Hello, dear readers!

This is our weekly brief on remarkable AI topics, so you can stay ahead of the narratives shaping the industry.

Today’s focus — Sam Altman under fire, literally and figuratively. A reported attack on the OpenAI CEO lands just days after a damning long-read questions his leadership and trustworthiness. Is this a one-off incident — or a sign that the stakes around AI leadership are escalating faster than anyone expected?

Also in this week’s edition:

  1. Anthropic hints at a mysterious “Mythos” threat — but offers few specifics.

  2. A top economist reframes AI job loss: 40% unemployment and a 3-day work week might be the same thing.

OpenAI CEO attacked with a pen and a molotov

Sam Altman’s home was reportedly targeted in an attack involving a Molotov cocktail, according to reporting from the BBC News. A suspect is in custody, and Altman later shared a photo of his husband and son — a rare personal glimpse from one of the most scrutinized figures in tech.

The timing is hard to ignore. Just days earlier, The New Yorker published a deeply critical investigation into Altman’s tenure at OpenAI, revisiting the chaotic events around his brief ousting in 2023 and raising new questions about his leadership style.

### WORK INSTRUCTIONS
(1) In the AI newsletter, which publication ran the critical investigation into Altman's tenure at OpenAI?
(2) Reproduce the passage of the AI newsletter starting with "2. A top economist" and going on through "figures in tech.".

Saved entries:

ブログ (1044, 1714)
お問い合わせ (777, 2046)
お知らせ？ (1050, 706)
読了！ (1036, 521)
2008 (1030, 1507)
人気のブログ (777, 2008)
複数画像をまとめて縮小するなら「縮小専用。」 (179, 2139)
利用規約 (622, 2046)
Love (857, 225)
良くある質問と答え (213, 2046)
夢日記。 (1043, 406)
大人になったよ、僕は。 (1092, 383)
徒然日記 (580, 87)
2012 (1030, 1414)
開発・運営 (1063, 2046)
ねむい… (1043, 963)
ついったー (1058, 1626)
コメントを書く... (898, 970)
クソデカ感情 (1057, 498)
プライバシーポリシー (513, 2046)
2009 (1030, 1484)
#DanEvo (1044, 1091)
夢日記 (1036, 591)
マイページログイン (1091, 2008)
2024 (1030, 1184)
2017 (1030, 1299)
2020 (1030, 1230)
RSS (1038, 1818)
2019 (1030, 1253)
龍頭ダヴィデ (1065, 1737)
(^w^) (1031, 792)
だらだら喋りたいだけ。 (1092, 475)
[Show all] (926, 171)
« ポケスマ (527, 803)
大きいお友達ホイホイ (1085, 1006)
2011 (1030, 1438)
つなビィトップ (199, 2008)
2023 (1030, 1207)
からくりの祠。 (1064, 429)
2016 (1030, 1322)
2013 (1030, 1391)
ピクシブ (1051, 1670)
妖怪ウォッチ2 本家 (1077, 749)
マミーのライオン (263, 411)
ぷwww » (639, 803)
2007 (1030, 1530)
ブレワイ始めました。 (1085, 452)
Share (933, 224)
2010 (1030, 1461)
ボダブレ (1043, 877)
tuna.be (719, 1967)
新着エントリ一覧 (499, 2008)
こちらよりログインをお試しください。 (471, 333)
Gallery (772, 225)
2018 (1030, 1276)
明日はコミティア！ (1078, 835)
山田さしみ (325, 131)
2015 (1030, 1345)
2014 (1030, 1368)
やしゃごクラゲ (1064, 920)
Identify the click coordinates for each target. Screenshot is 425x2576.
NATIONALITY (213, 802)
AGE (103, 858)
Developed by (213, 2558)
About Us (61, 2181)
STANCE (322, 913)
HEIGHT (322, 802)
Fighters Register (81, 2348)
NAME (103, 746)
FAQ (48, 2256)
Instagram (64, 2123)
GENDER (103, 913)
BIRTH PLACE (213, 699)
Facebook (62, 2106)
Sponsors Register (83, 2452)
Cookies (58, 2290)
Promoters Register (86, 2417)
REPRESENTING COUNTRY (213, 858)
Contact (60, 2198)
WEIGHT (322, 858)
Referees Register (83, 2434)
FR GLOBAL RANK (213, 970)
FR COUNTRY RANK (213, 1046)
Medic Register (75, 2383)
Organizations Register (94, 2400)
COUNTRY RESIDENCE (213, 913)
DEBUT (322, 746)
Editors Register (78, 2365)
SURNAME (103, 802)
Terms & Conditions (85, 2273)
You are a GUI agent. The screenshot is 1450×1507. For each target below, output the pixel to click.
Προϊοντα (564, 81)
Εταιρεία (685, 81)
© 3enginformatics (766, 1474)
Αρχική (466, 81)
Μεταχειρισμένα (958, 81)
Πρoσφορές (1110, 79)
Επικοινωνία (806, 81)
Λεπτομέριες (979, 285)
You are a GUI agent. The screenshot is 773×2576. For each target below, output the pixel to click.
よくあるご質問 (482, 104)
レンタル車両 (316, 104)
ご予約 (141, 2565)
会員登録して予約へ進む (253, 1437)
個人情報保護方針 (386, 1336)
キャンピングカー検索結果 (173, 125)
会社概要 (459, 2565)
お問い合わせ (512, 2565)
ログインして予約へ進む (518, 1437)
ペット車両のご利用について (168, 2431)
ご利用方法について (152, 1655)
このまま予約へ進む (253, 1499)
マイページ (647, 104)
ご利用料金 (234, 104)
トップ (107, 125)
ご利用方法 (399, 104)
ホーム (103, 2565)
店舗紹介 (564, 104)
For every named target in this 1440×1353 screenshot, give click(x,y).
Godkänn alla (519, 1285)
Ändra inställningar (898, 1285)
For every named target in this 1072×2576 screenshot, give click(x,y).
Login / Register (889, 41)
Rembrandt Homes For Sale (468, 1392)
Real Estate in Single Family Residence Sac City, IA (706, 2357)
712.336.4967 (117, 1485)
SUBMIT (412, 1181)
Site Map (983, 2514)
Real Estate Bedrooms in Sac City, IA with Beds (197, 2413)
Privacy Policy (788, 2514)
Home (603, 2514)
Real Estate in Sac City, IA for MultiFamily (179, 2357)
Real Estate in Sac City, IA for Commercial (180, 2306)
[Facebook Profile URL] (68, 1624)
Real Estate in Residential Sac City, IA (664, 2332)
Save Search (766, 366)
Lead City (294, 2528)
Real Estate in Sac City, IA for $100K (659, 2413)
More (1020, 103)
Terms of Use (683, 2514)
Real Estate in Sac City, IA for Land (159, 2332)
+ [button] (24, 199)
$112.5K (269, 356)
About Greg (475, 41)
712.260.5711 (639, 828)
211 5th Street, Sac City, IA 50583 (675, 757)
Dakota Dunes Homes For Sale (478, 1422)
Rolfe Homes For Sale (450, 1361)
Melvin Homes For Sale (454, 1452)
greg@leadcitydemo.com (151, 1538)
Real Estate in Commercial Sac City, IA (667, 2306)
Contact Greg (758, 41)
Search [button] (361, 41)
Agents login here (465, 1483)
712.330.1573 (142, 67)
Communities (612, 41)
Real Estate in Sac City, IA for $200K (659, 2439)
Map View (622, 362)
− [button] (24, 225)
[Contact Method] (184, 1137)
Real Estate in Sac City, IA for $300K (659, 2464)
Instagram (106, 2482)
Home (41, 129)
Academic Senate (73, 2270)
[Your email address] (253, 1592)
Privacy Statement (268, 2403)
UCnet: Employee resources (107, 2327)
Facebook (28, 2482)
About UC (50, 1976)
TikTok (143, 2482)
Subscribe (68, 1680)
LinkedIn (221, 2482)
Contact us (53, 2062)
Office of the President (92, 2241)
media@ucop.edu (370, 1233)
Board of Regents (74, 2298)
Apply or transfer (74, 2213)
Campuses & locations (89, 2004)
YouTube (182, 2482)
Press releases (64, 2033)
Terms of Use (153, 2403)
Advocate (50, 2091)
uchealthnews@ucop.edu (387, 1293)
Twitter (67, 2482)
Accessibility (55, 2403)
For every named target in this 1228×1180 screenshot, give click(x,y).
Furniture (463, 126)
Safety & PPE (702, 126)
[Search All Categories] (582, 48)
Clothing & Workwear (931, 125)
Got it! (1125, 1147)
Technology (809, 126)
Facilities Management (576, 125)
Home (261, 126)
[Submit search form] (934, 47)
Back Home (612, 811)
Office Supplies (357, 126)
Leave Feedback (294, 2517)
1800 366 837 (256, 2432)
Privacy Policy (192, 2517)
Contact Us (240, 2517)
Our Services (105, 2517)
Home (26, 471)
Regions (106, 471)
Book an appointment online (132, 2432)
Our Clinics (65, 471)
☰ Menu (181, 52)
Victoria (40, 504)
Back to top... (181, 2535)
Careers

### SOLUTIONS FOR EACH TASK
(1) The New Yorker.

(2)
2. A top economist reframes AI job loss: 40% unemployment and a 3-day work week might be the same thing.

OpenAI CEO attacked with a pen and a molotov

Sam Altman’s home was reportedly targeted in an attack involving a Molotov cocktail, according to reporting from the BBC News. A suspect is in custody, and Altman later shared a photo of his husband and son — a rare personal glimpse from one of the most scrutinized figures in tech.